La liste d'attente pour la dépendance en Espagne atteint 265 503 personnes, avec 13 503 décès en 2026
Un nouveau rapport des directeurs des services sociaux indique que 265 503 personnes attendaient une évaluation ou des prestations de dépendance en Espagne en mai, avec un décès toutes les 16 minutes.
Bilan national
La liste d'attente pour les soins de dépendance en Espagne comptait 265 503 personnes à la fin du mois de mai, selon les données de l'Observatorio Estatal de la Dependencia, rattaché à l'Imserso, publiées le 15 juin. Ce chiffre est en hausse de 7 293 par rapport au début de l'année, inversant une tendance à la baisse qui durait depuis plusieurs années jusqu'à fin 2024. L'Asociación de Directores y Gerentes de Servicios Sociales, qui a compilé ces chiffres, a critiqué le ministère des Droits sociaux pour ne comptabiliser que les personnes dont le délai légal de 180 jours est dépassé, suggérant que le retard réel est plus important.

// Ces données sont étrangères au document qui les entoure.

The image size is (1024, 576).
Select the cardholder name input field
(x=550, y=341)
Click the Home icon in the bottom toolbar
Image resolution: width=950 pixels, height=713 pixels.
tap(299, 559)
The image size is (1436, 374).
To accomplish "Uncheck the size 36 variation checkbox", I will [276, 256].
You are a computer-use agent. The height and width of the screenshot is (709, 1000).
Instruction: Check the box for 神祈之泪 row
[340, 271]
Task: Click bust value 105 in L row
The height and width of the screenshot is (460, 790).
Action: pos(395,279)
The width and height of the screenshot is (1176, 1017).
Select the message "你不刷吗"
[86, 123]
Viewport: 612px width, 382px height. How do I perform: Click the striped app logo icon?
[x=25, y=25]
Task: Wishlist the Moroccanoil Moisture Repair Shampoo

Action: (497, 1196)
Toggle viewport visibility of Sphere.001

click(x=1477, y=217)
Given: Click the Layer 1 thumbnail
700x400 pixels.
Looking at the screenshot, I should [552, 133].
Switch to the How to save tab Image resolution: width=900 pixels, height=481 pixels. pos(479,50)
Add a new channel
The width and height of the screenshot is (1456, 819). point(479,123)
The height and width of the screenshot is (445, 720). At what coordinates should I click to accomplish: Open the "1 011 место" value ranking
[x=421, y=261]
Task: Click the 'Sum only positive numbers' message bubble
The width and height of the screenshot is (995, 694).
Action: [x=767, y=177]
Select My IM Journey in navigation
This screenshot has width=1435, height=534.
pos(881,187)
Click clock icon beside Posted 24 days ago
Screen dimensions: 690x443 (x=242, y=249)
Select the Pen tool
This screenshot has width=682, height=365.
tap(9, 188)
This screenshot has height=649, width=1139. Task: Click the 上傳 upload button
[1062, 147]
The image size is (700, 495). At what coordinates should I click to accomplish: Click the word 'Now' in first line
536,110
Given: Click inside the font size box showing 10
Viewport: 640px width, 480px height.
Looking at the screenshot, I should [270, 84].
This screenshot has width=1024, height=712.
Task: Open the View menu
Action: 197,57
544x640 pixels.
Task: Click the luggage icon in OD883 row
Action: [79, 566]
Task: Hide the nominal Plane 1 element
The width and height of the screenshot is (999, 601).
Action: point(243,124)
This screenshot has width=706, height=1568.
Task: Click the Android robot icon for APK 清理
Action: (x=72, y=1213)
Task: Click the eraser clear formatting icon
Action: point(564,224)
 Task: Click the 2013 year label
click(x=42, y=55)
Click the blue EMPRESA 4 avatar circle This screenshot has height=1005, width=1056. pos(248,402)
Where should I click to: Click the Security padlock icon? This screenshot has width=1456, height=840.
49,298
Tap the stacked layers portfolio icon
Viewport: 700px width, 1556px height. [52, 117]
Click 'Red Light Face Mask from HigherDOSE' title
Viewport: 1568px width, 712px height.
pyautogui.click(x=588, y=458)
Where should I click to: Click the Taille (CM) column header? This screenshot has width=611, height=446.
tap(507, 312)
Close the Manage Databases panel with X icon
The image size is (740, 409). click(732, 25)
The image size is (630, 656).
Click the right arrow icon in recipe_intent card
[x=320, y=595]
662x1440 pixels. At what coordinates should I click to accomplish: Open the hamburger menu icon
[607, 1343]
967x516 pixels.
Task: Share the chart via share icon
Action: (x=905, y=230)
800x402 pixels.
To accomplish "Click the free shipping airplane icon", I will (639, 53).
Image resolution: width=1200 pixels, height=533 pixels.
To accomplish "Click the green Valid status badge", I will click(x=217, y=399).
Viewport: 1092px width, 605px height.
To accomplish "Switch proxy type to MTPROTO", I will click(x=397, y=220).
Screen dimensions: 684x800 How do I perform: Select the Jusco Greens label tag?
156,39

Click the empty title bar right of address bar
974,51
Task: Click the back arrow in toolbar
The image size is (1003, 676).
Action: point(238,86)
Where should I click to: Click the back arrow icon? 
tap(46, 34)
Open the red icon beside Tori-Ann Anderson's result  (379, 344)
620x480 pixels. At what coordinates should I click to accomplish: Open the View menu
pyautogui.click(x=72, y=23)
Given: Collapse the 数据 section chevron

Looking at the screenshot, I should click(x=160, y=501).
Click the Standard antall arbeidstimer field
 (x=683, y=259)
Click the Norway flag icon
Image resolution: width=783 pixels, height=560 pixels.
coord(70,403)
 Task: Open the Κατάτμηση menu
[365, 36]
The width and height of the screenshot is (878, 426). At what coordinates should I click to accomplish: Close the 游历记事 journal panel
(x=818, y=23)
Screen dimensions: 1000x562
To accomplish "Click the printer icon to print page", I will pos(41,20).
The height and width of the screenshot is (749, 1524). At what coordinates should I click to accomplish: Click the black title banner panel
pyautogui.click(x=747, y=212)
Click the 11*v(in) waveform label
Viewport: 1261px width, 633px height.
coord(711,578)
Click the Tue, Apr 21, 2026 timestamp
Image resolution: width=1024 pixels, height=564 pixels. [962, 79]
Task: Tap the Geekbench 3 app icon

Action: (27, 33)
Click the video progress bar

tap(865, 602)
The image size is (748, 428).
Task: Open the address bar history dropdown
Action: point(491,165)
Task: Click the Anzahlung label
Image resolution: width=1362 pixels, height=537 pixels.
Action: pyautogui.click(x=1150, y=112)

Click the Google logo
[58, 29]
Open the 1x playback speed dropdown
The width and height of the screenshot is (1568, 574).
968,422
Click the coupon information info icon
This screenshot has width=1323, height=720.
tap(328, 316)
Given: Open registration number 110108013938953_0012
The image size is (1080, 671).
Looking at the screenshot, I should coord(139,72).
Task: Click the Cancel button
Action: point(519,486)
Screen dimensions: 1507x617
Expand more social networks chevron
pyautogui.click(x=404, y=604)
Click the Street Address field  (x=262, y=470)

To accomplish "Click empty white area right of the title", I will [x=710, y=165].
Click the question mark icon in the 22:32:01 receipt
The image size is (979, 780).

Peu de sujets d'État font l'objet d'un tel consensus et revêtent une telle urgence sociale que la prise en charge des personnes en situation de dépendance. Après 20 ans, cela reste un droit non satisfait.
Parmi les personnes sur la liste, 110 108 attendaient une évaluation initiale et 155 352 s'étaient vu accorder un service ou une prestation, mais attendaient toujours de le recevoir. À l'échelle nationale, le délai moyen entre la demande et la résolution a atteint 320 jours, soit 19 jours de moins qu'à la fin de 2025, mais toujours bien au-delà de la limite légale de 180 jours.
Disparités régionales
Seules six communautés autonomes et Ceuta respectent le délai de six mois. La Castille-et-León est la plus rapide, résolvant les dossiers en 119 jours, suivie par l'Aragon (122), le Pays basque (131), La Rioja (144), la Castille-La Manche (166) et la Cantabrie (171). À l'autre extrémité, Murcie prend 552 jours, l'Andalousie 446 et les Asturies 411. Les îles Canaries ont réduit leur délai de 95 jours pour atteindre 335 jours, bien que cela reste au-dessus du plafond.
- Castilla y León
- 119 jours
- Aragón
- 122 jours
- País Vasco
- 131 jours
- La Rioja
- 144 jours
- Castilla-La Mancha
- 166 jours
- Cantabria
- 171 jours
- Canarias
- 335 jours
- Asturias
- 411 jours
- Andalucía
- 446 jours
- Murcia
- 552 jours
Géographiquement, 80 827 personnes sur la liste vivent en Catalogne, 49 513 en Andalousie, 28 808 dans la Communauté valencienne et 17 457 dans les îles Canaries, représentant ensemble près de 67 % du total national. Trois régions ont vu la liste s'allonger fortement cette année : la Cantabrie (+106,8 %), Madrid (+42,6 %) et la Castille-La Manche (+26,9 %), tandis que les baisses les plus marquées ont été enregistrées dans les îles Canaries, en Navarre et en Castille-et-León.
Décès en attente
Entre janvier et mai 2026, 13 503 personnes sont décédées avant de recevoir les soins demandés ou promis. Cela correspond à un décès toutes les 16 minutes. Parmi elles, 6 940 attendaient encore une évaluation de dépendance et 6 563 attendaient un service qui leur avait déjà été accordé. La Catalogne a comptabilisé 4 342 de ces décès et l'Andalousie 2 204 ; la Galice a enregistré le nombre le plus faible, avec 34.
Tensions budgétaires
L'association a lié l'inversion des tendances de la liste d'attente à la fin de l'injection annuelle supplémentaire de 600 millions d'euros qui faisait partie du Plan de Choque 2021–2023. José Manuel Ramírez, président du groupe, a averti que le système progresse trop lentement pour faire face au vieillissement de la population et que les nouveaux bénéficiaires se voient de plus en plus attribuer des services à moindre coût, tels que la téléassistance et les aides aux aidants familiaux. La position du ministère, qualifiée de « triomphaliste » par les directeurs, a suscité de vives critiques pour ce qu'ils considèrent comme un manque de transparence et pour le fait de ne classer qu'une infime partie des cas comme une véritable attente.